Borj el Barajneh refugee camp in Beirut

Borj el Barajneh refugee camp in Beirut

Palestinians who lost both their homes and their means of earning a living during the 1948 Arab-Israeli conflict left their homeland and they, and their descendants, live in refugee camps

UNRWA

APPEH has worked closely with the United Nations Relief and Works Agency (UNWRA) responsible for Palestinian refugees. Palestinians who lost both their homes and their means of earning a living during the 1948 Arab–Israeli conflict left their homeland and they, and their descendants live in refugee camps. UNRWA has been in existence for over 65 years working in five fields: Lebanon, Syria, Jordan, West Bank and Gaza. UNRWA’s responsibilities include the provision of education, health and relief programs to Palestinian refugees and it provides virtually their only employment as teachers, nurses, social workers and the like. Whilst there is help from other agencies and NGOs, the bulk of the work falls on UNRWA’s shoulders. As the refugee population grows their resources are constantly stretched. UNRWA recently had a dramatic funding cut when the US withdrew much of its support.

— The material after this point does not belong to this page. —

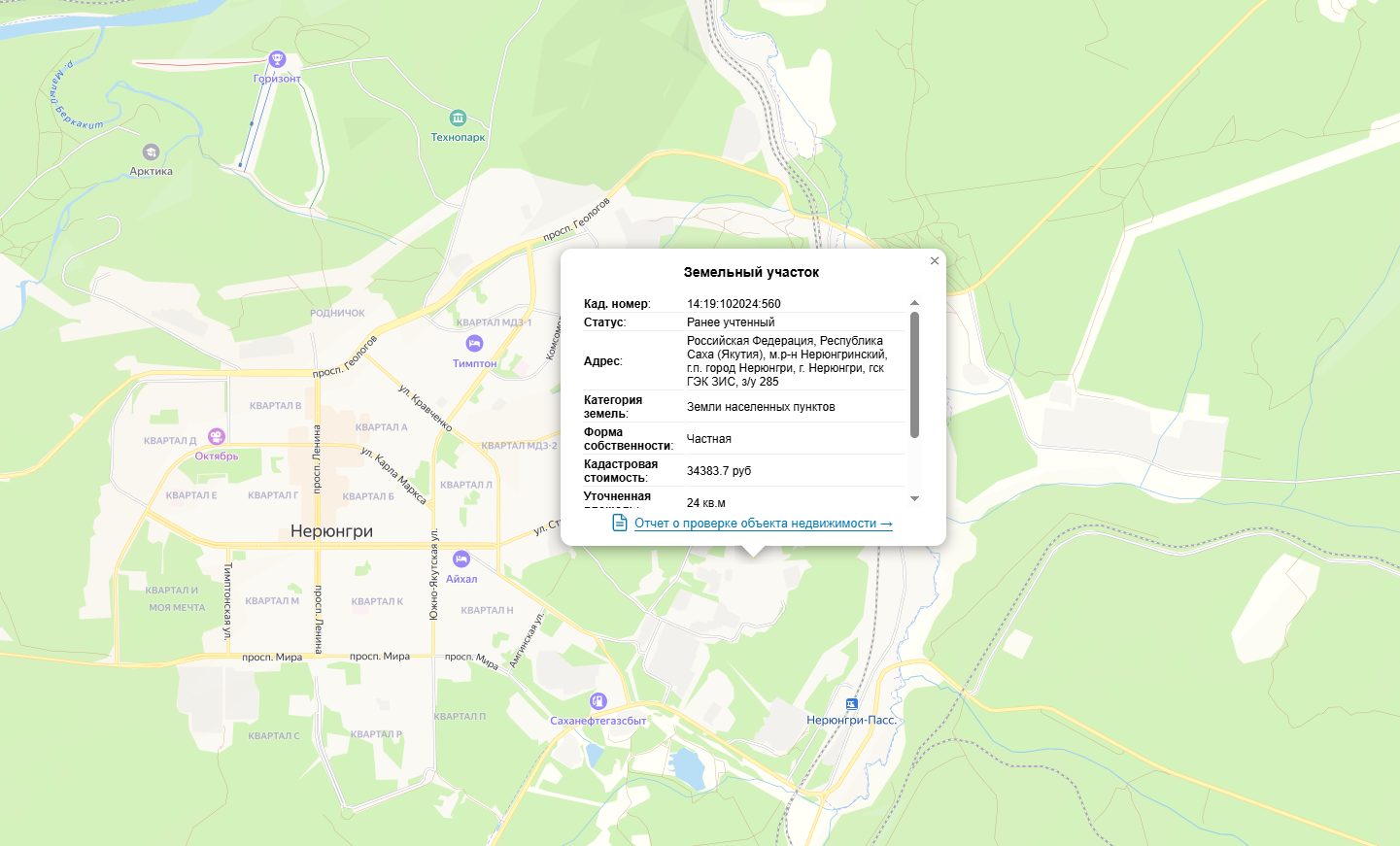
Task: Click the КВАРТАЛ МДЗ-2 district label
Action: pyautogui.click(x=519, y=446)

More than 5 million registered Palestine refugees are living in 5 sites supported by UNRWA:

  • Gaza Strip (1.2 million)
  • West Bank (750,000)
  • Syria (over half a million registered refugees, more than half of them displaced by the current conflict in Syria)
  • Lebanon (around 455,000 living in 12 camps. 53,000 displaced refugees from Syria have registered with UNRWA in Lebanon)
  • Jordan (more than 2 million – more than 10,000 Palestine refugees from Syria have sought help from UNRWA)

 

A little history  

The Palestinians Displaced … The Nakba  

The 1948 war

The establishment of Israel in 1948 on 78% of Palestine land was accompanied by the ethnic cleansing of 750,000 Palestinian Arabs, both Muslim and Christian, from the new state. The refugees fled to Lebanon, Syria, Jordan, which now included the West Bank, and the small Gaza Strip, which came under Egyptian control.

Refugees

Israel’s admission to the United Nations was contingent on the return of the refugees to their homes. This requirement has not been implemented in practice, however, and 5.3 million Palestinians are still refugees, 64 years later.

Israeli Arabs

The 160,000 Palestinians remaining in Israel after 1948 lived under martial law until 1967. Today, these ‘Israeli Arabs’ number 1.6 million, representing 20% of Israel’s population.

The 1967 war

Israel’s capture of the East Jerusalem, the West Bank and the Gaza Strip in the 1967 war brought the remaining 22% of Palestine under Israeli control, and generated a further 250,000 refugees. UN Security council Resolution 242 passed in response to the war became the cornerstone of peace efforts.

An Occupied Land

Israeli occupation and settlements …

Israel’s continuing military occupation of the West Bank (and Gaza until 2005 and thereafter besieged) has allowed Israeli colonisation to proceed unchecked. Israel has created permanent settlements for over 650,000 of its own citizens across the West Bank and around Jerusalem — in contravention of the Fourth Geneva Convention on War.

… and their consequences

Israeli settlements, together with the network of roads that connect them, have fragmented and segmented the West Bank to the extent that a future Palestinian state based on the West Bank and Gaza may no longer be possible. This will mean the end of the two-state solution as a basis for peace and Palestinian self-determination.

Effects of the Occupation

The Occupation dominates all aspects of life for Palestinians living under it. Military rule by a foreign power pursuing colonisation in the face of indigenous resistance has inevitably meant suffering and hardship for the native population:

  • Palestinians are denied security in their person and property.
  • Violence and intimidation by armed Israeli settlers against unarmed Palestinians is commonplace.
  • Palestinian farmland continues to be seized for settlements.
  • Palestinian water resources are exploited by Israel to the detriment of Arab agriculture (in the West Bank 70 litres/day per Palestinian, 300 litres per Israeli).
  • Palestinians are subject to imprisonment without charge.
  • 67 Palestinian mothers were forced to give birth at Israeli military checkpoints between 2000 and 2005. 36 babies died while Israeli soldiers looked on.
  • Israelis have demolished 25,000 Palestinian homes since 1967; 160,000 Palestinians are now homeless.

Palestinian freedom of movement is constrained by hundreds of checkpoints, which make work, study and all activities of society and economy difficult if not impossible.